* [Exercise directions]
In the entries that follow, the lines from the line containing "দ্য নিউজ (73, 922)" up to and including the line containing "Oui (1564, 20)" must be copied exactly, with pictures omitted.

* [Excerpted data]

- - - - -

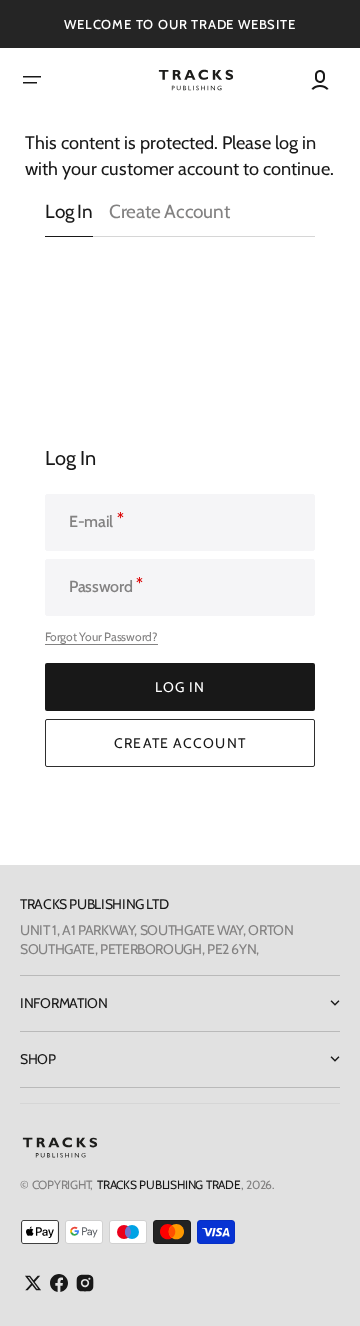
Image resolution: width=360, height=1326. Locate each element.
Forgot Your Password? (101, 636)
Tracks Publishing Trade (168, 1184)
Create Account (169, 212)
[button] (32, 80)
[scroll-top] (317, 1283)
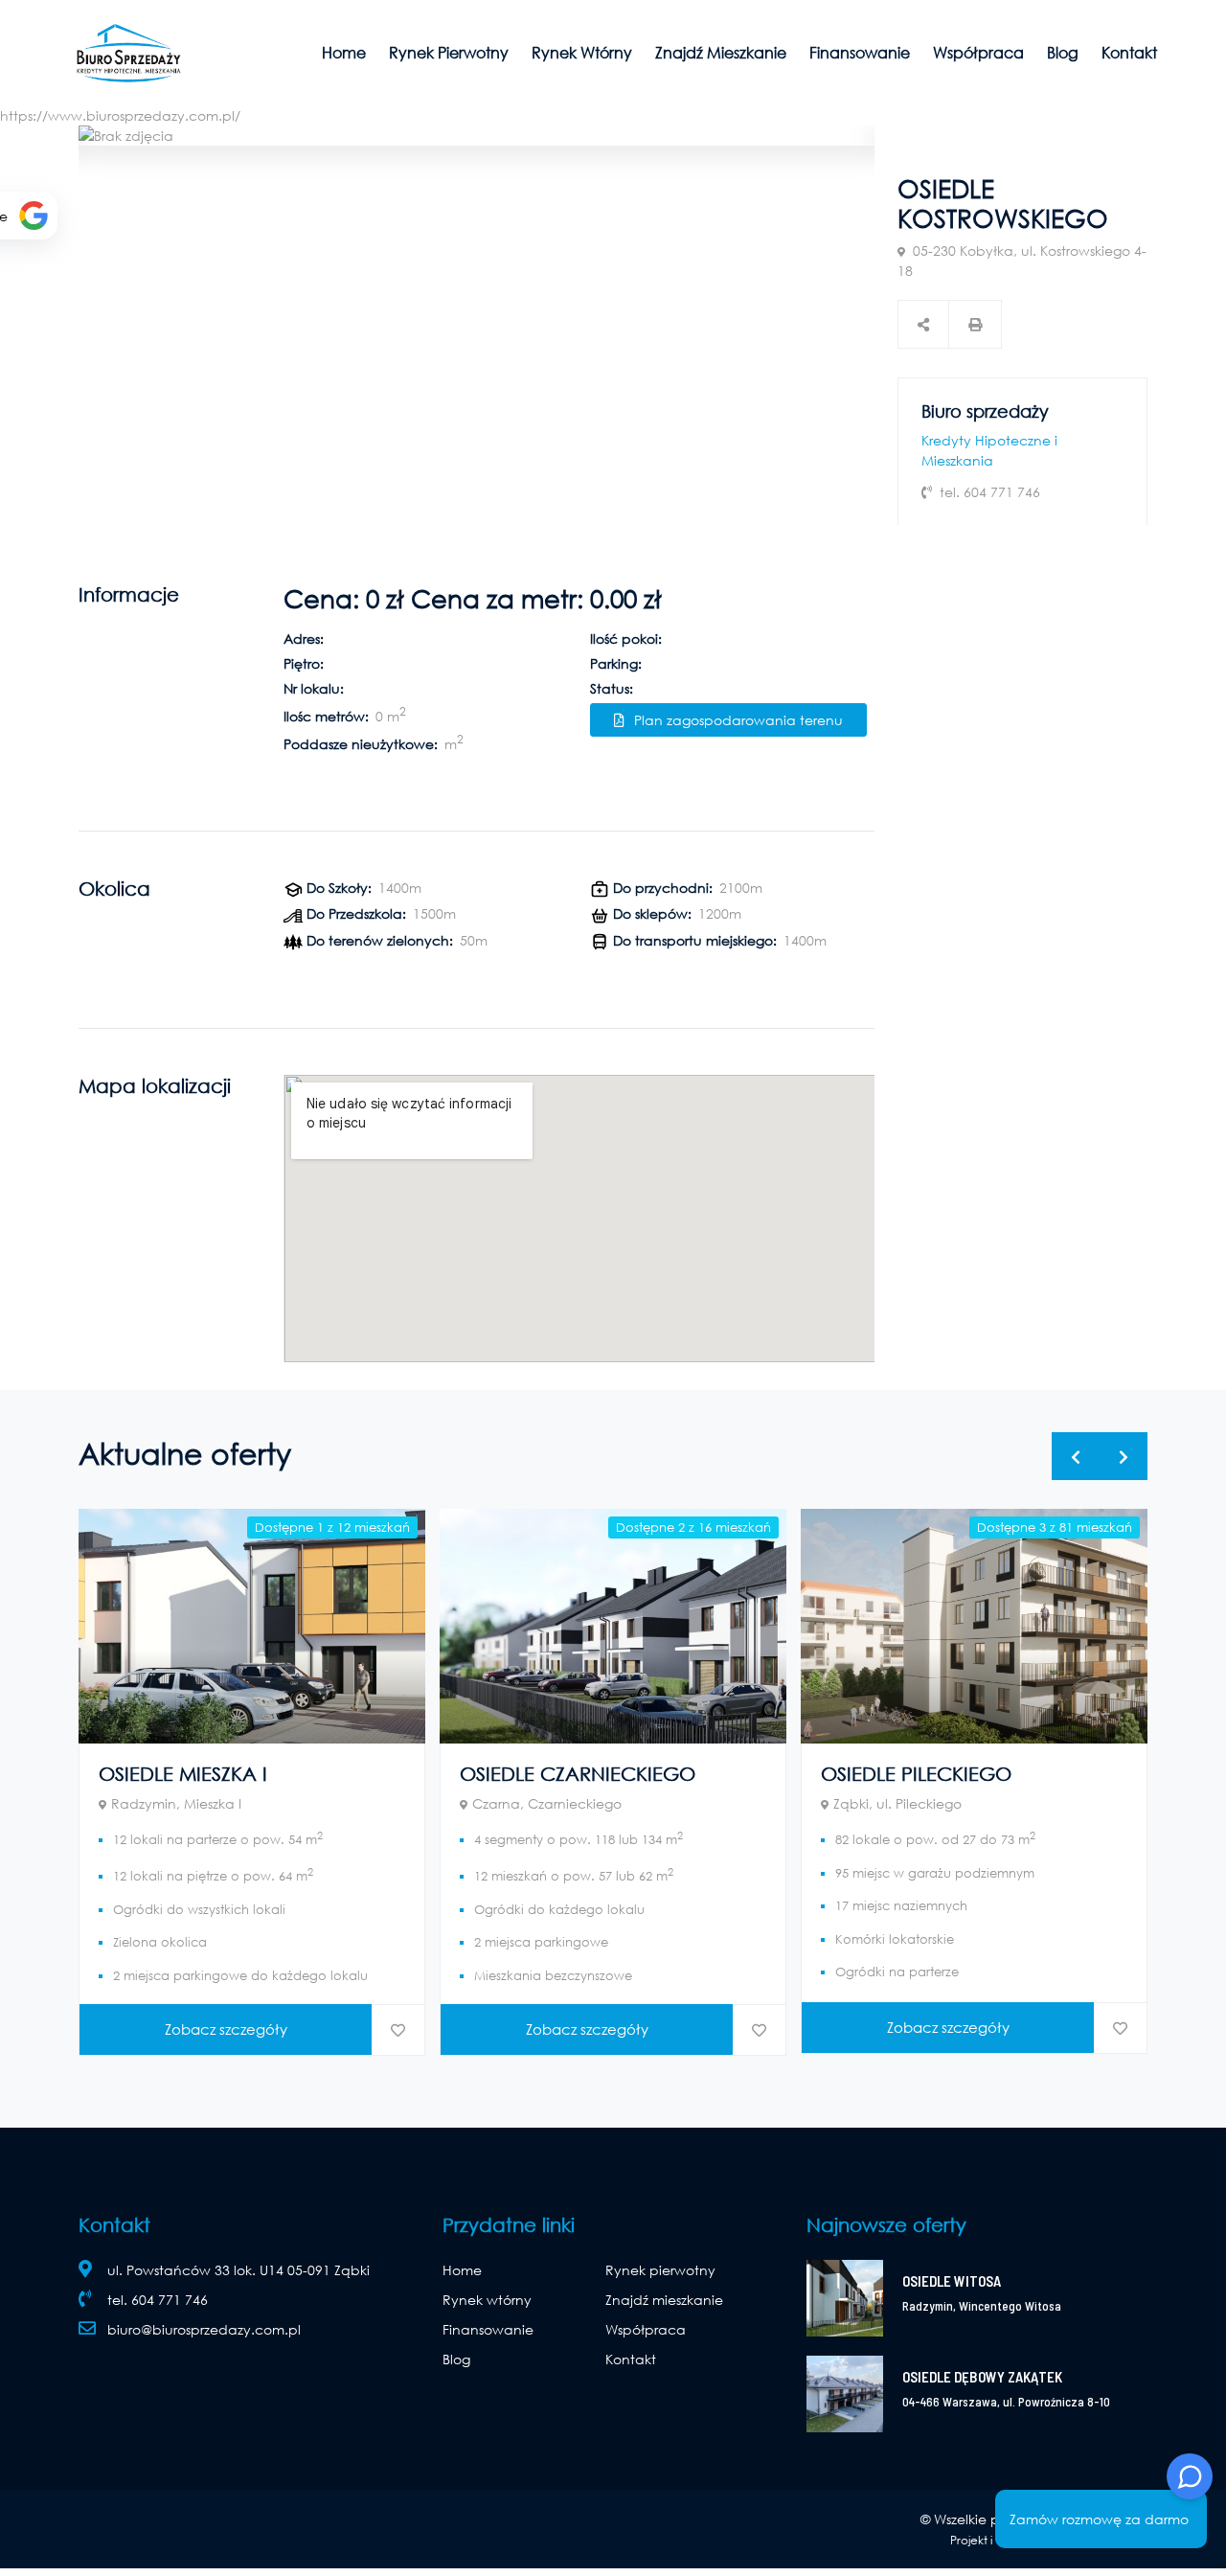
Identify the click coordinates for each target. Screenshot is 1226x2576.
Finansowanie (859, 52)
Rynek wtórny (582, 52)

- - - - -

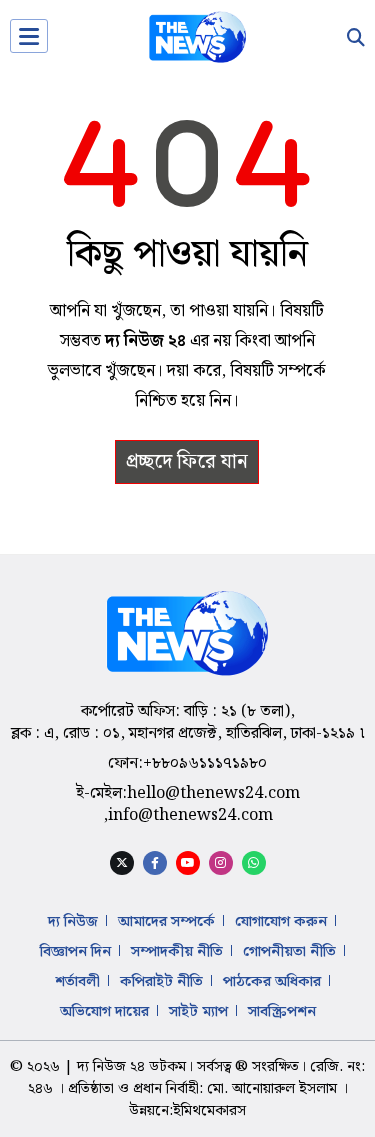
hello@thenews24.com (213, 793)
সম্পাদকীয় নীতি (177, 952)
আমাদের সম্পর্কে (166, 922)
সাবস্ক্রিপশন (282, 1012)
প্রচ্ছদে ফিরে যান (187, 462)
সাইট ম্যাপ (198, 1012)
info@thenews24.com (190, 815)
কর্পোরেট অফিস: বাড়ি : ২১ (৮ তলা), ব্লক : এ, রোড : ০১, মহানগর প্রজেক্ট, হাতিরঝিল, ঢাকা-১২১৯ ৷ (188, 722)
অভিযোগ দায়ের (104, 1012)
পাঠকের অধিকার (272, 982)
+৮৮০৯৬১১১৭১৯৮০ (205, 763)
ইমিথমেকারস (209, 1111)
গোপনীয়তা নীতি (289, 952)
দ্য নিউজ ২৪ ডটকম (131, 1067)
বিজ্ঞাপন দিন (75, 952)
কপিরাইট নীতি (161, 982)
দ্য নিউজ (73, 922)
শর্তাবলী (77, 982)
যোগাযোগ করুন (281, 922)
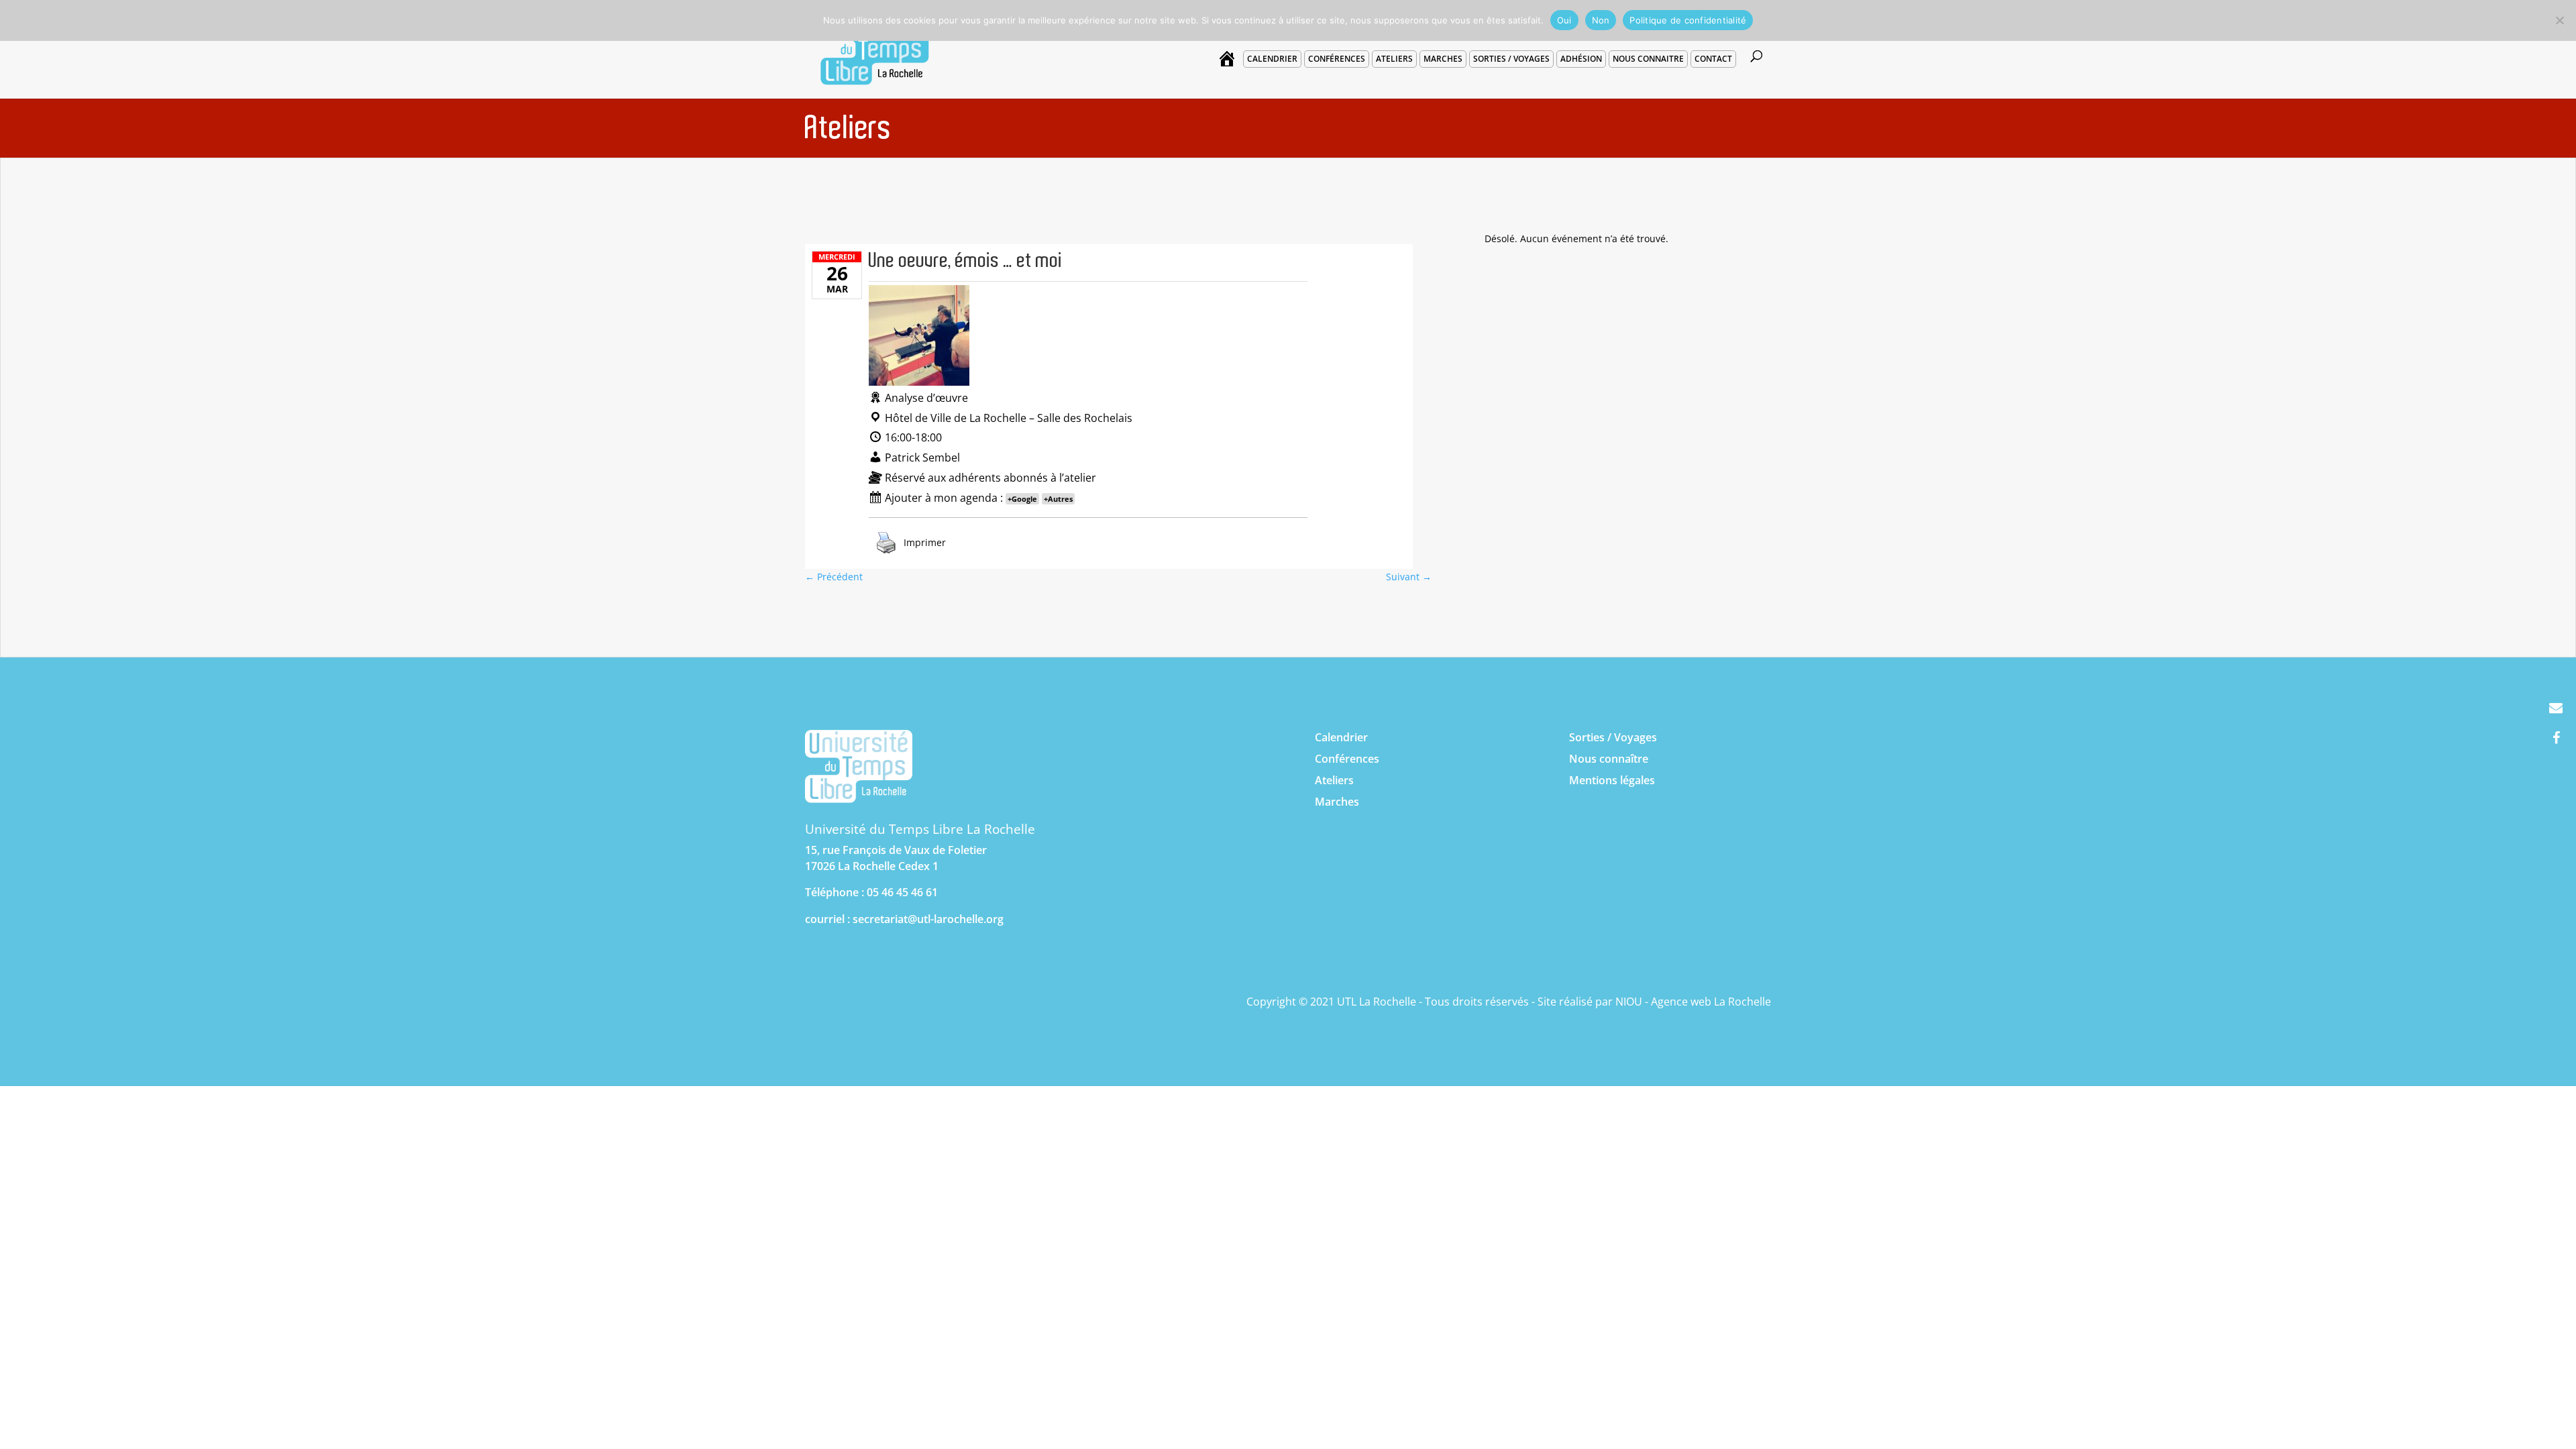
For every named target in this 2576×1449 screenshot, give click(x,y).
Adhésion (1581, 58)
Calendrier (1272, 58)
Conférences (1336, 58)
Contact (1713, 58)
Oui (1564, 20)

- - - - -

* [Answer to this task]
দ্য নিউজ (73, 922)
শর্তাবলী (77, 982)
যোগাযোগ করুন (281, 922)
For every named target in this 2576×1449 screenshot, give click(x,y).
Adhésion (1581, 58)
Calendrier (1272, 58)
Conférences (1336, 58)
Contact (1713, 58)
Oui (1564, 20)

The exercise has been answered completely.